:: SOURCE PASSAGE

Want to enhance your rotation experience? Here are some health equity books you should read while completing your Family medicine rotation . This is a changing growing list, always check back for new books!
“An informed medical professional is one that questions and challenges the past, current, and future of medicine in order to better serve the communities they care for.” - Faith Crittenden, MD
In medicine we are required to rotate through different specialties what I have notice is the lack of health equity readings, here's a starter list of some health equity books to help enhance your experience .
Family Medicine
Keeping Heart: A Memoir of Family Struggle, Race, and Medicine ( Race, Ethnicity & Gender in Appalachia
Author: Otis Trotter, Joe William Trotter Jr.
“After saying our good-byes to friends and neighbors, we all got in the cars and headed up the hill and down the road toward a future in Ohio that we hoped would be brighter,” Otis Trotter writes in his affecting memoir, Keeping Heart: A Memoir of Family Struggle, Race, and Medicine.
Organized around the life histories, medical struggles, and recollections of Trotter and his thirteen siblings, the story begins in 1914 with his parents, Joe William Trotter Sr. and Thelma Odell Foster Trotter, in rural Alabama. By telling his story alongside the experiences of his parents as well as his siblings, Otis reveals cohesion and tensions in twentieth-century African American family and community life in Alabama, West Virginia, and Ohio.
This engaging chronicle illuminates the journeys not only of a black man born with heart disease in the southern Appalachian coalfields, but of his family and community. It fills an important gap in the literature on an under-examined aspect of American experience: the lives of blacks in rural Appalachia and in the nonurban endpoints of the Great Migration. Its emotional power is a testament to the importance of ordinary lives.
Dividing Paradise: Rural Inequality and Diminishing American Dream
Author: Jennifer Sherman
Late-stage capitalism is trying to remake rural America in its own image, and the resistance is telling. Small-town economies that have traditionally been based on logging, mining, farming, and ranching now increasingly rely on tourism, second-home ownership, and retirement migration. In Dividing Paradise, Jennifer Sherman tells the story of Paradise Valley, Washington, a rural community where amenity-driven economic growth has resulted in a new social landscape of inequality and privilege, with deep fault lines between old-timers and newcomers. In this complicated cultural reality, "class blindness" allows privileged newcomers to ignore or justify their impact on these towns, papering over the sentiments of anger, loss, and disempowerment of longtime locals.
Dividing Paradise: Rural Inequality and Diminishing American Dream
Author: Anthony Harkins & Meredith McCarroll
Beyond Hillbilly Elegy to allow Appalachians from varied backgrounds to tell their own diverse and complex stories through an imaginative blend of scholarship, prose, poetry, and photography. The essays and creative work collected in Appalachian Reckoning provide a deeply personal portrait of a place that is at once culturally rich and economically distressed, unique and typically American. Complicating simplistic visions that associate the region almost exclusively with death and decay, Appalachian Reckoning makes clear Appalachia’s intellectual vitality, spiritual richness, and progressive possibilities.

::::

> _TASK INSTRUCTIONS_: From the health equity reading list, name every person who appears on an "Author:" line. The stored items have nothing to do with the reading list.

:: DATA SUPPLIED

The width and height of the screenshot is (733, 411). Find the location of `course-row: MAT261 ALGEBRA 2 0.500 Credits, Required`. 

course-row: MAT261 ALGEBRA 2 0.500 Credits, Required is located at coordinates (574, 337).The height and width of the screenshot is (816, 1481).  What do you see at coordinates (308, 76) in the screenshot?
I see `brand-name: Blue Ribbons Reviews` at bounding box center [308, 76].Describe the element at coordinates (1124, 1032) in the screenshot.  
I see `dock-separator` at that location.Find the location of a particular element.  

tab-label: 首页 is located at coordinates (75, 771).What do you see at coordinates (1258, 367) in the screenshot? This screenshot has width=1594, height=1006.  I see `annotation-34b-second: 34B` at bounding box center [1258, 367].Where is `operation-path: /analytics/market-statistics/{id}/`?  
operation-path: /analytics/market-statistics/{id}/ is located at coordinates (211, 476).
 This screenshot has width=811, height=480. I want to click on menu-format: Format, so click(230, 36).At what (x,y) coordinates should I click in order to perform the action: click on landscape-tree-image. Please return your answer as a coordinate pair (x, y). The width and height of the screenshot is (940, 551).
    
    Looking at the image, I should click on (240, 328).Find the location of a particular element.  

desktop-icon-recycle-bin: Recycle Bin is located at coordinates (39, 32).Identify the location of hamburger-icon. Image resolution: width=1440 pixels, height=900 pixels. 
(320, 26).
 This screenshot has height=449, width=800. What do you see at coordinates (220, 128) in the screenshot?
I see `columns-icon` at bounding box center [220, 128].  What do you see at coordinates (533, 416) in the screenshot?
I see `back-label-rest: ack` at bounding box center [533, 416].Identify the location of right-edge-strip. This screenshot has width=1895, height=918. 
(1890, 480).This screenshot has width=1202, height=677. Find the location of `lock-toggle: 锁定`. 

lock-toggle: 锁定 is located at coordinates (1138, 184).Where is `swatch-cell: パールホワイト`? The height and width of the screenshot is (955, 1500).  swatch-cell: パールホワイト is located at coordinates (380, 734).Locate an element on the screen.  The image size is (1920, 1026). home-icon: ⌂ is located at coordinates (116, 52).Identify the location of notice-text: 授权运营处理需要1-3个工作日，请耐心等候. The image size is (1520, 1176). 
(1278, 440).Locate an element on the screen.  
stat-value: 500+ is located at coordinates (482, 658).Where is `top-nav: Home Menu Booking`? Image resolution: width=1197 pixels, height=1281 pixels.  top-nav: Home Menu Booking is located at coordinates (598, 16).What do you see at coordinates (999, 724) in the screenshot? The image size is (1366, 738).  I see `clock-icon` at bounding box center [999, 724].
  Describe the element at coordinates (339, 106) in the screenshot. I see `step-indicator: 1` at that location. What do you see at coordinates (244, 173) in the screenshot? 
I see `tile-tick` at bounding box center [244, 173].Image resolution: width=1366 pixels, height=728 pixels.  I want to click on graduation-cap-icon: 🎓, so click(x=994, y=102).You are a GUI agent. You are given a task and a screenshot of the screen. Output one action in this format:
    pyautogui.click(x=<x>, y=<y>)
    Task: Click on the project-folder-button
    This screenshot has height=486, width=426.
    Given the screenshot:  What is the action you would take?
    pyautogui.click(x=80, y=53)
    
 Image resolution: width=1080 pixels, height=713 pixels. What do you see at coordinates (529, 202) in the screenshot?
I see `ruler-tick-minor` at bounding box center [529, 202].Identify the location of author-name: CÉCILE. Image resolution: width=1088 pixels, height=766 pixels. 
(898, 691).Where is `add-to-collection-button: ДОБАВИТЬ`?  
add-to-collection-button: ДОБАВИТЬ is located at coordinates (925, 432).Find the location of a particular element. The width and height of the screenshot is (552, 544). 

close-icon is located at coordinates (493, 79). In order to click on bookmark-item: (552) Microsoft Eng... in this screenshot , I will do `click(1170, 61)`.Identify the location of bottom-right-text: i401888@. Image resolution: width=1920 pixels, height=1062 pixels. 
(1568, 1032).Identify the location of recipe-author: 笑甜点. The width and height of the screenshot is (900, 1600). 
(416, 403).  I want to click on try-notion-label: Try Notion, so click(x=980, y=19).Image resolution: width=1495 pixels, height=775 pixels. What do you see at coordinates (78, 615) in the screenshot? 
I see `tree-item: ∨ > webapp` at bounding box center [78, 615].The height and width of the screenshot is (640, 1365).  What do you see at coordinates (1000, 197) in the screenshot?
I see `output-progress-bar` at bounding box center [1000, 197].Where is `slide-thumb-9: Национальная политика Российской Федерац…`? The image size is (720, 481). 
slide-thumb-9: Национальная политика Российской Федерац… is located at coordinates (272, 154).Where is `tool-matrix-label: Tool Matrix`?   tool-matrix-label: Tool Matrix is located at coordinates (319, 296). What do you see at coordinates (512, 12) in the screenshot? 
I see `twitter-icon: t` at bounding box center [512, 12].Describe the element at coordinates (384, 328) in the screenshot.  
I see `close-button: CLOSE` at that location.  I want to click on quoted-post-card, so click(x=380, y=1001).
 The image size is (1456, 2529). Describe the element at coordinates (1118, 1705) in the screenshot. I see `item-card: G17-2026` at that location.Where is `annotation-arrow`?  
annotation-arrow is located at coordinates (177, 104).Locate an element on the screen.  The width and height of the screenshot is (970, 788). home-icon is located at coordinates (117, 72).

::::

> _EXERCISE SOLUTION_: Otis Trotter, Joe William Trotter Jr., Jennifer Sherman, Anthony Harkins, Meredith McCarroll